President Biden traveled to the Capitol on Tuesday evening to pay his respects to Brian D. Sicknick, the Capitol police officer who died of a January 6 mob attack and whose remains were honored in the Capitol rotunda.
White House officials said Mr Biden spoke to members of Mr Sicknick’s family in the days following his death, but his visit to the Capitol was not announced until the President’s motorcade left the White House. Jill Biden, the first lady, joined him.
At around 9:30 pm on Tuesday, Mr. Sicknick’s remains were taken to a quiet Capitol on a cold and windy evening. Officers from Mr. Sicknick’s unit, some on mountain bikes, positioned themselves near the outside steps. New York Senator Chuck Schumer, the majority leader, and House Speaker Nancy Pelosi stood by the side upon arrival.
Minutes later, Mr. Biden left the White House.
The memorial to Mr. Sicknick, who was 42 years old, will not be open to the public, but police and lawmakers are to be given the opportunity to pay their respects before Mr. Sicknick is buried in Arlington National Cemetery.
It is rare for people to be honored in the Capitol, a distinction reserved for individuals, while government officials such as former presidents are in the state.
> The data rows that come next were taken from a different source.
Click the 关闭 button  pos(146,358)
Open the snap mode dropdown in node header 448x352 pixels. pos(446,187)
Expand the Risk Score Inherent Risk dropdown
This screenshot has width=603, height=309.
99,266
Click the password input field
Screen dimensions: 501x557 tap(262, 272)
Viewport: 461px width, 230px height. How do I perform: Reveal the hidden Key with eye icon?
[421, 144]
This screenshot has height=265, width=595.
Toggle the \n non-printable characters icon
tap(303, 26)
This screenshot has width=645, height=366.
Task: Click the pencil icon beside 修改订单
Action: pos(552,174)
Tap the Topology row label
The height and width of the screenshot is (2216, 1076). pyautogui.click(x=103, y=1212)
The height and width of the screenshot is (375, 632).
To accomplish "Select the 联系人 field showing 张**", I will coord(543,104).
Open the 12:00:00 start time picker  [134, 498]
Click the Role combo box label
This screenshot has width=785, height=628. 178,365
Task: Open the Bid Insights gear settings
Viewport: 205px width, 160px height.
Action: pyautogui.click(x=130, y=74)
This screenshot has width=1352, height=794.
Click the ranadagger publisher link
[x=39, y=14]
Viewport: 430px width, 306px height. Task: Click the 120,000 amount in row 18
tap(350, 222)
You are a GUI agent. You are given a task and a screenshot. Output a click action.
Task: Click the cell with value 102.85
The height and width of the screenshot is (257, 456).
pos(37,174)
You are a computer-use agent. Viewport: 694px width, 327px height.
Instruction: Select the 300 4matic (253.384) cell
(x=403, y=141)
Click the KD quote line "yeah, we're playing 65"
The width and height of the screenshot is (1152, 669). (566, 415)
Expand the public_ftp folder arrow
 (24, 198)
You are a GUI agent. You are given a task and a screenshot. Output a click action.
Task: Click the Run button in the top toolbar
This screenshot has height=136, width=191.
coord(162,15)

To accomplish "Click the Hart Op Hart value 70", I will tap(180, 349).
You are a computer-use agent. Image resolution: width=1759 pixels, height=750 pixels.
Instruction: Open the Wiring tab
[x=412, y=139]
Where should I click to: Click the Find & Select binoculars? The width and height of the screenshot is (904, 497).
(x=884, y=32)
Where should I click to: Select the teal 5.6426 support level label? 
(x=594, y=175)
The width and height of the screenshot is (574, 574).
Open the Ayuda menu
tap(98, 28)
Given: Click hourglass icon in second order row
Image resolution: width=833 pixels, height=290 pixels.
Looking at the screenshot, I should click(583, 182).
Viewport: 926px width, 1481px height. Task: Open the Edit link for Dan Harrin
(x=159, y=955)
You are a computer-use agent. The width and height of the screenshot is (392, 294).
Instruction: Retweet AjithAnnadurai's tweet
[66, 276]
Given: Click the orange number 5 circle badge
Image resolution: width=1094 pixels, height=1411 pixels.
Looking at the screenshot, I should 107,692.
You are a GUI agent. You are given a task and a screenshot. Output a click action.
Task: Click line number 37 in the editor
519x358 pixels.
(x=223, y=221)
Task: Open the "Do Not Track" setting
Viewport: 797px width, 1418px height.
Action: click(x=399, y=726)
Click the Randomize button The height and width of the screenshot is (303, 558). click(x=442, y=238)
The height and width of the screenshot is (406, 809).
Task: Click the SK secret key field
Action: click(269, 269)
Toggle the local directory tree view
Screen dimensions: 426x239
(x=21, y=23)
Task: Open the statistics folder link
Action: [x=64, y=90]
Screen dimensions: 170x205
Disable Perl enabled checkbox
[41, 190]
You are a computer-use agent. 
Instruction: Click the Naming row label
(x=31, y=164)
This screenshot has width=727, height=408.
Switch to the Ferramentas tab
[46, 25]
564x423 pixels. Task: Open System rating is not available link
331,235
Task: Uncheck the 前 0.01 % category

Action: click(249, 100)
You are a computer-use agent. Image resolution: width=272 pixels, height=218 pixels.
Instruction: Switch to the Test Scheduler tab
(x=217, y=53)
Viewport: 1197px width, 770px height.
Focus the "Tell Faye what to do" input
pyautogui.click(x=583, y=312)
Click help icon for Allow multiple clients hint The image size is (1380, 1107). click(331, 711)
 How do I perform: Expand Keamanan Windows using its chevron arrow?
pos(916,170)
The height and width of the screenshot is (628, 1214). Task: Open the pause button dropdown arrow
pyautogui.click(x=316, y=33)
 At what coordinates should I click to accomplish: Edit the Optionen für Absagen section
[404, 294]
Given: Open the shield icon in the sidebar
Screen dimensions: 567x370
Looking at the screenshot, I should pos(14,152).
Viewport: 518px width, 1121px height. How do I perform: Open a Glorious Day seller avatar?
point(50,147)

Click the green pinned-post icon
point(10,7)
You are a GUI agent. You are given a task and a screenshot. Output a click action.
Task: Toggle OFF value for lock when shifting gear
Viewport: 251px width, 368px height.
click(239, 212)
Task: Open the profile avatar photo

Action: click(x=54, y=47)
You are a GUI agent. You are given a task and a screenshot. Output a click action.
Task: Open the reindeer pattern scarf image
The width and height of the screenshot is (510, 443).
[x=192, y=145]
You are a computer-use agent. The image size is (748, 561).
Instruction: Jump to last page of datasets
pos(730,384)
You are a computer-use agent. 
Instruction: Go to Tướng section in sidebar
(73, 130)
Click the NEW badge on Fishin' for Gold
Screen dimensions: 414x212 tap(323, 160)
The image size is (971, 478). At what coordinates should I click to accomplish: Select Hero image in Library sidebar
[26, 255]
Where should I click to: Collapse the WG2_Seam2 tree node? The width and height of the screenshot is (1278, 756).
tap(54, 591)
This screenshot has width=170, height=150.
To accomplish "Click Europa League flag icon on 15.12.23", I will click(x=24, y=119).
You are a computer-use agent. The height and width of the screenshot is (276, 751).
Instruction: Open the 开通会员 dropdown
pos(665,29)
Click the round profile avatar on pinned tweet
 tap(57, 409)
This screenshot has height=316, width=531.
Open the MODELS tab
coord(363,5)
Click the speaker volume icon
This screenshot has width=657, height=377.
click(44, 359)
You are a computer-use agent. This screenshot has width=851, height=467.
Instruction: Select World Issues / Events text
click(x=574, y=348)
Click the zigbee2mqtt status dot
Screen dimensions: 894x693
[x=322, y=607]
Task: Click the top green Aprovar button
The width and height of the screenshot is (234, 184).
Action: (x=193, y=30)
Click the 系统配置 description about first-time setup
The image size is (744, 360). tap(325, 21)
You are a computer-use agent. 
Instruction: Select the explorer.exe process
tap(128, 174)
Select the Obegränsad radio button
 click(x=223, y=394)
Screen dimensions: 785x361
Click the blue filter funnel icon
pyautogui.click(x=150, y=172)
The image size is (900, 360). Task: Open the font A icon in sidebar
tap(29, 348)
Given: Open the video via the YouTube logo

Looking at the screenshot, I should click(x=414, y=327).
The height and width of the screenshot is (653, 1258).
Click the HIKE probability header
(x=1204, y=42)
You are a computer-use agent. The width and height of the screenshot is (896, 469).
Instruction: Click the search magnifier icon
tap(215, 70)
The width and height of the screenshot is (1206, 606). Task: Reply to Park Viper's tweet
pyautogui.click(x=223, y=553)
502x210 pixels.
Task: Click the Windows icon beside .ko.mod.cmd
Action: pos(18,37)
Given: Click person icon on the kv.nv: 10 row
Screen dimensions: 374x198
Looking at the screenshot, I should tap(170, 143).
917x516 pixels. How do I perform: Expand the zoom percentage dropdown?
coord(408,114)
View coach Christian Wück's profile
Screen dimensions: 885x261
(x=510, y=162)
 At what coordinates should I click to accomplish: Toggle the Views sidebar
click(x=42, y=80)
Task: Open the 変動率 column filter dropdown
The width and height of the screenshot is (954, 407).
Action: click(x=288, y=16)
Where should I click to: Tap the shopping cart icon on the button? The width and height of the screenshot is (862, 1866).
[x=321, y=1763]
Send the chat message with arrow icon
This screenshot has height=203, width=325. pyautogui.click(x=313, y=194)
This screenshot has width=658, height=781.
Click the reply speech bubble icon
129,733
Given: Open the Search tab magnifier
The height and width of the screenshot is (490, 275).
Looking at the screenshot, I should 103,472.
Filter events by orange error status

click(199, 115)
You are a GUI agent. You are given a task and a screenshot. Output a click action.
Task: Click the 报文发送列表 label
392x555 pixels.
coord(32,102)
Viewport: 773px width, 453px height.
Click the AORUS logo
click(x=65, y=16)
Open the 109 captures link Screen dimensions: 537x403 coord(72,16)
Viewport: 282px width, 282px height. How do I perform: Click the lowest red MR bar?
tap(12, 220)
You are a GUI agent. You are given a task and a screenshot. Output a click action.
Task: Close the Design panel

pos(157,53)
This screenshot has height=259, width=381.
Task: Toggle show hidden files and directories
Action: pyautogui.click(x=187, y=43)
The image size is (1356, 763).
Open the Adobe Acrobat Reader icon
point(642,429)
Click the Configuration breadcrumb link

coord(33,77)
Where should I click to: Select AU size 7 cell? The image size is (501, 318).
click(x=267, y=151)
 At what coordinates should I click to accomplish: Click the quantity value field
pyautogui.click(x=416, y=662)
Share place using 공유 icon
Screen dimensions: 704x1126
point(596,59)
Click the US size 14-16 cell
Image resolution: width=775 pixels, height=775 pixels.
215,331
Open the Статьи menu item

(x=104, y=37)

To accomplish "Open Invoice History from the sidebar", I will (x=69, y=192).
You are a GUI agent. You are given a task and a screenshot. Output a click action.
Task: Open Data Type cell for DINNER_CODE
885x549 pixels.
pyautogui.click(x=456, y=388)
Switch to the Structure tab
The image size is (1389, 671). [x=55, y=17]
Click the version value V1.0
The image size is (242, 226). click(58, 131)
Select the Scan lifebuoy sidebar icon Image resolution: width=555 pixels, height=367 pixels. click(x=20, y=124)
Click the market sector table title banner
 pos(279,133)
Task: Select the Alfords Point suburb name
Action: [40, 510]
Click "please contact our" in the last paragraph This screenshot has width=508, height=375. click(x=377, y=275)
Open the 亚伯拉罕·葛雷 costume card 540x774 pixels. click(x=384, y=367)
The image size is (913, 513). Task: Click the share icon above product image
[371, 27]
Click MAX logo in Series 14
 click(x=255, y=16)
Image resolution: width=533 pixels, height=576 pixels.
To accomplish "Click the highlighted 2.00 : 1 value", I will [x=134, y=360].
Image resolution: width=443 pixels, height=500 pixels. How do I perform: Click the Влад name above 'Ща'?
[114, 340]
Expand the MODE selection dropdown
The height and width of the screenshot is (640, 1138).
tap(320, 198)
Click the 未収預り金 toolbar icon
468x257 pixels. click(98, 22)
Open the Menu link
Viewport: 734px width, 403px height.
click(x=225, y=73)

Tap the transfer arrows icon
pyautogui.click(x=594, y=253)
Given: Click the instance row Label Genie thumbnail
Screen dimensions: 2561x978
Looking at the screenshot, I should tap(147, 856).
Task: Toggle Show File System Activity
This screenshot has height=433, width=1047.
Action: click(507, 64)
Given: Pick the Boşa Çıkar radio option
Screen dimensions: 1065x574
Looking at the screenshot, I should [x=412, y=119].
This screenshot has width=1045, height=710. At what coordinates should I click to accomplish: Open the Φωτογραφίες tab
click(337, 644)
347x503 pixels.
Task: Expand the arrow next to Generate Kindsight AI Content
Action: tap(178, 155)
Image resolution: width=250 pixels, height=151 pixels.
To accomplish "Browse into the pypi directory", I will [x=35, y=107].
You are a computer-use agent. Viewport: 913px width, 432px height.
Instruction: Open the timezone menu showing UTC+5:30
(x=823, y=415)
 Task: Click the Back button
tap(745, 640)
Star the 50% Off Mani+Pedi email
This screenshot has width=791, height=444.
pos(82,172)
Congress approved the award in 1998 after two Capitol police officers were killed by a rifleman. Rosa Parks, the civil rights activist, and the evangelist Rev. Billy Graham are the only other two people to have received the honor.
“The family of US Capitol Police Officer Brian D. Sicknick thanks the Congress leadership for bestowing this historic honor on our fallen American hero,” his partner Sandra Garza and family said in a statement. “Knowing about our personal tragedy and the loss our nation shares brings hope of healing.”
At least 14 other Capitol police officers were injured in the attack. This comes from a memo by the F.B.I. in which it was announced in January that it would investigate the murder of Mr Sicknick. Two Capitol cops died by suicide since the attack.